Overall this year continues the slog upward from the low point that was 2016.  Jackie is still super difficult -- she nurses as much as ever, stays up late as ever, screams quite a lot.  But she plays with the big kids more and definitely screams less as she slowly stops needing the naps it's so difficult to get her to take.  Most importantly, she's developing a ton of personality, so I feel a lot more bonded to her now.  Miriam is getting increasingly bored at home, which probably means she's ready for school.  Michael still complains a lot about school, but he very suddenly started reading recently, so that's good.  And Marko has been doing very well.  He reads a lot and loves school more than ever.  Occasionally he goes on a kick for a week or two where he is as annoying as possible to everyone; I wish I knew what that was all about.  But he's mainly doing very well.

My writing, editing, and submitting are all going great.  I don't have as much time to spend on them as I'd like, but I have some and I'm using it well.

The first step of conventional publishing is to query a literary agent.  You send a letter to the agent with a blurb describing what your story is about, and often some number of pages as well.  I've sent out over a hundred, which was my goal for the year.  And I've had seventy-two lovely rejections, mostly form letters.  But I did get a couple encouraging ones saying they liked it.  One even gave me some tips for revising, which I took.  I also ditched my prologue, which stung, but I got more positive responses after that.  When you've got five pages to impress someone in, you don't want to blow one on prologue.

But I did get eight positive replies, meaning they asked for more pages or the whole manuscript.  Four of them read it and wrote back that they weren't interested after all, and four are still reading it.  I wish I knew how long it would take.  I'm not submitting any more at present, because I want to give them a chance to read it, but I will probably get back to it soon if I don't hear anything.

This is the achievement I'm proudest of this year!  Even if I don't publish this book, I now know how to navigate the query process and have overcome my fear of letting people read my stuff.  It will probably be at least six months before the alien story is ready to query, but I will do that too, and with a lot less trepidation.
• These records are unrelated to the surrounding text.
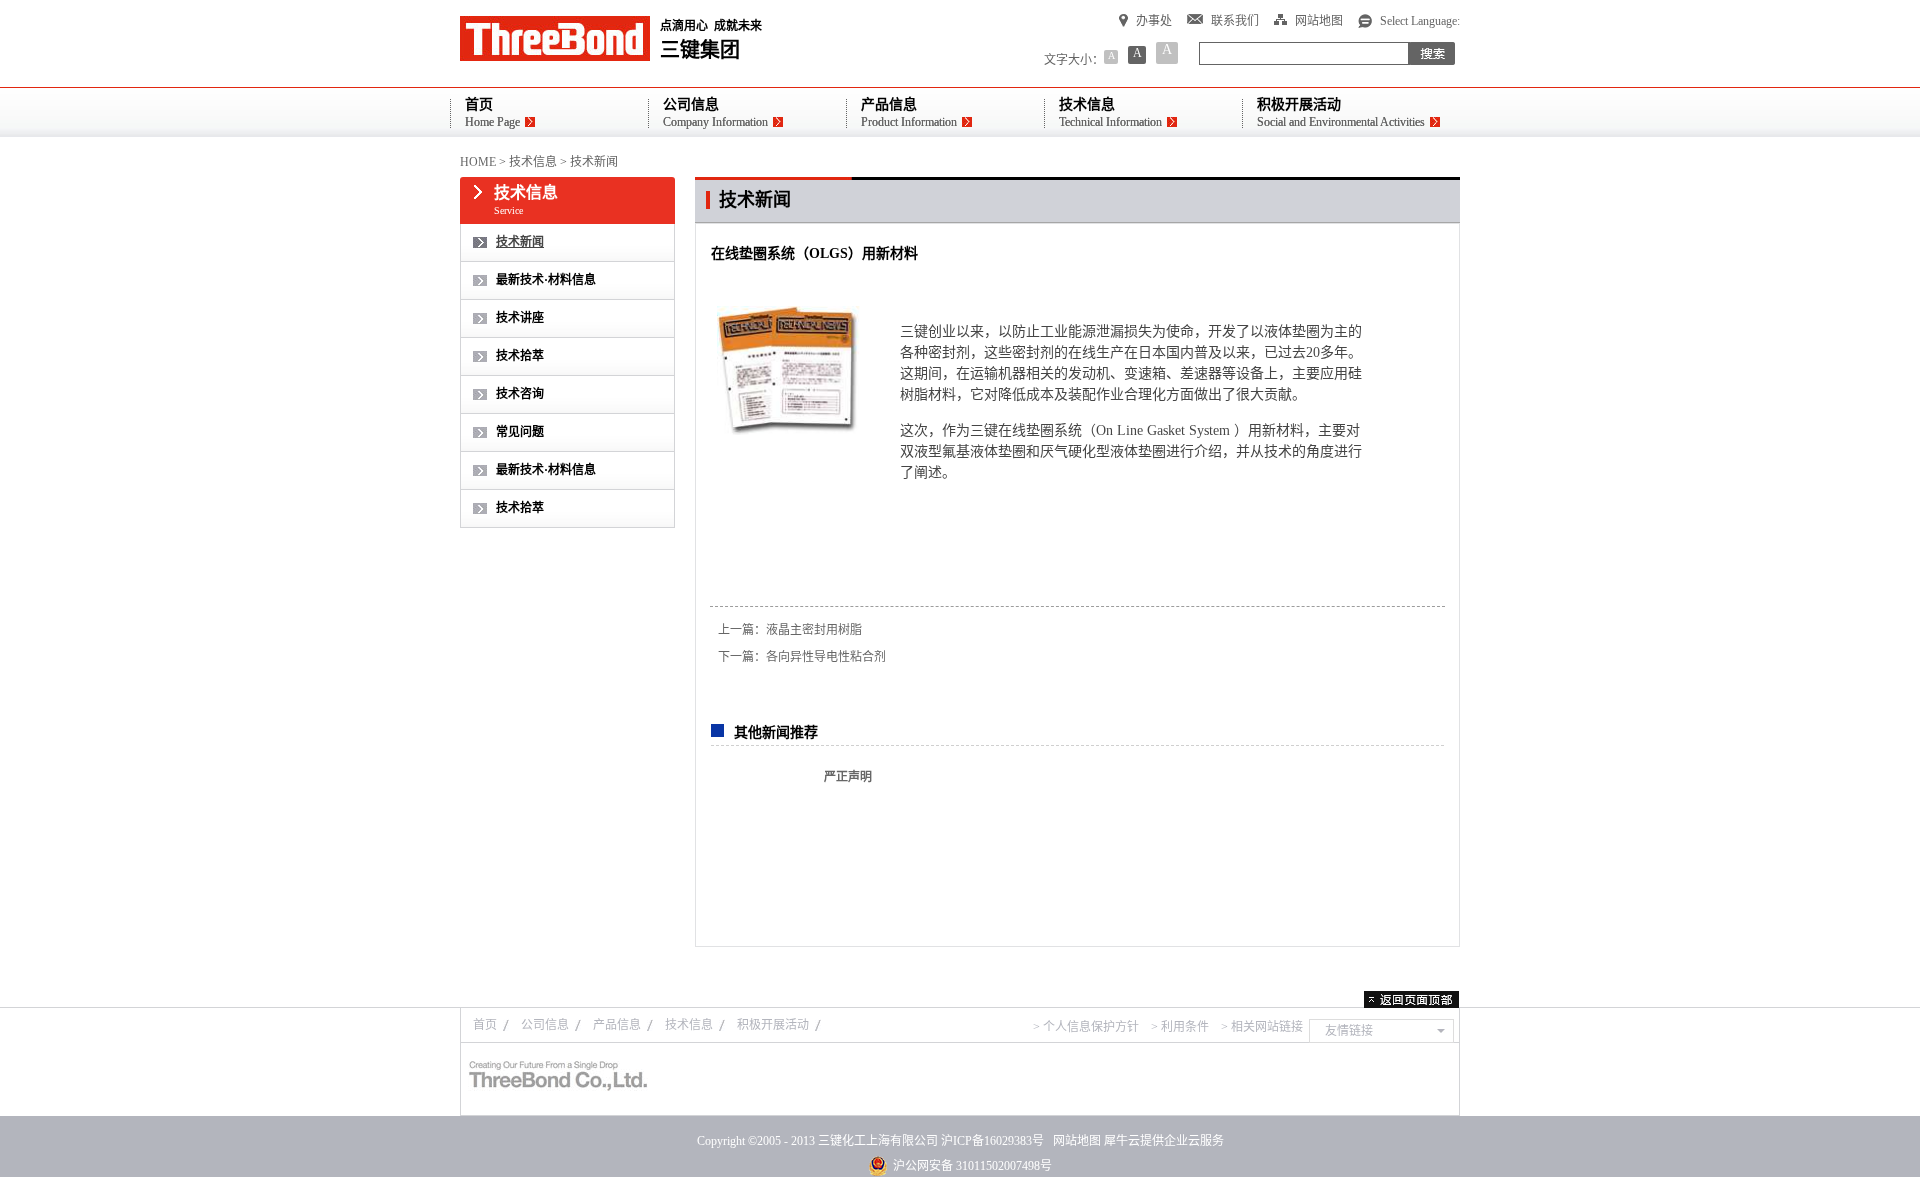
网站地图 (1074, 1141)
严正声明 (848, 777)
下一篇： (802, 657)
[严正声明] (756, 828)
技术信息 (533, 162)
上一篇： (790, 630)
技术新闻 (594, 162)
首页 (485, 1025)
So, what about next year?  I tried to think of a word but drew a total blank for awhile.  Then I thought of a day I had last week.  I had talked to a friend, who told me, "You still seem very overwhelmed, and really anxious."  Which was more shattering than maybe it should have been.  My focus has been really heavily on, "but I'm doing so much better!"  And I am.  But I'm still just getting by in a lot of ways.  And anxiety?  Well, that same day I lost a lot of sleep thinking about ever moving from our house.  The very thought that anything could ever change made me panic.  I don't like that about myself.  I used to be so fearless, so excited for change!  Now our life feels like a very precarious balance that can be totally derailed by almost anything.

Partly it's true, because a family of six people is a complicated machine.  But partly I'm still traumatized by 2016.  I feel like any change is guaranteed to be for the worse.  And moving?  Our move was a horrible experience that, years later, makes me never want to do it again.  I feel like I got changed somehow, from a free spirit who was willing to set out to whole new cities without fear, to somebody huddling under the bed hoping that nothing will ever change.  Even though there is a lot that's uncomfortable about my life!  This town isn't exactly ideal for me and we don't have enough money.  A move might be good, but I'm just too scared.

So of course after thinking of all this the word "brave" popped into my head.  I don't like that word.  I want to pick something else.  But I think it's occurring to me for a reason, which is that I am not really happy huddling under the bed.  "Brave" is going to mean working on my anxiety, which is better but still a problem.  Maybe facing new things, whether a move or a new job or something smaller.  I've been way braver this year in a lot of ways, from daring to take the kids places to calling strangers on the phone -- I want to do more of that.

Wish me luck!  Do you have a word for the year?